A local tech worker recently posed this exact question to the San Francisco community, and it struck a nerve. About a year out of grad school, they found themselves missing the intellectual variety that formal education offers — history, literature, physics, the stuff that makes you a more interesting person at dinner parties and, frankly, a better citizen.
It's a genuinely important question, and one that free markets answer better than most people realize.
The options in and around San Francisco are staggering. City College of San Francisco offers courses for next to nothing — we're talking single-digit dollar fees per unit for California residents. That's a taxpayer-subsidized resource that actually delivers value, which is more than we can say for a lot of city spending. Stanford, UC Berkeley, and MIT all offer free or low-cost courses through platforms like Coursera, edX, and OpenCourseWare. You can take a Yale philosophy course in your pajamas. The San Francisco Public Library — another institution that earns its keep — offers free access to language-learning platforms, digital archives, and lecture series.

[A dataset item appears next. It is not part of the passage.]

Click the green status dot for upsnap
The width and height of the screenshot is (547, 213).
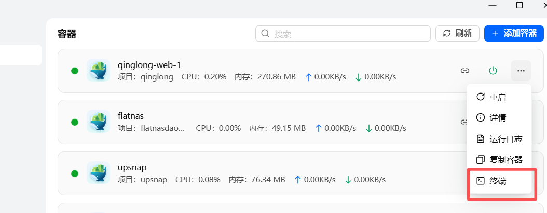75,174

Then there's the informal economy of learning: podcasts, reading groups, YouTube lectures from world-class professors, and SF's own ecosystem of meetups and public talks. The incremental cost of self-education in 2025 is approaching zero. The only scarce resource is your time and discipline.
Here's the liberty-minded take: nobody is going to structure this for you anymore, and that's a feature, not a bug. The freedom to design your own intellectual life — picking exactly what fascinates you, on your own schedule, without a bureaucracy dictating requirements — is one of the great underappreciated perks of adulthood.
The real challenge isn't access. It's commitment. Set a schedule, treat it like you'd treat a gym routine, and protect it from the gravitational pull of Netflix and doom-scrolling.
Your diploma said you were done. Your curiosity doesn't have to agree.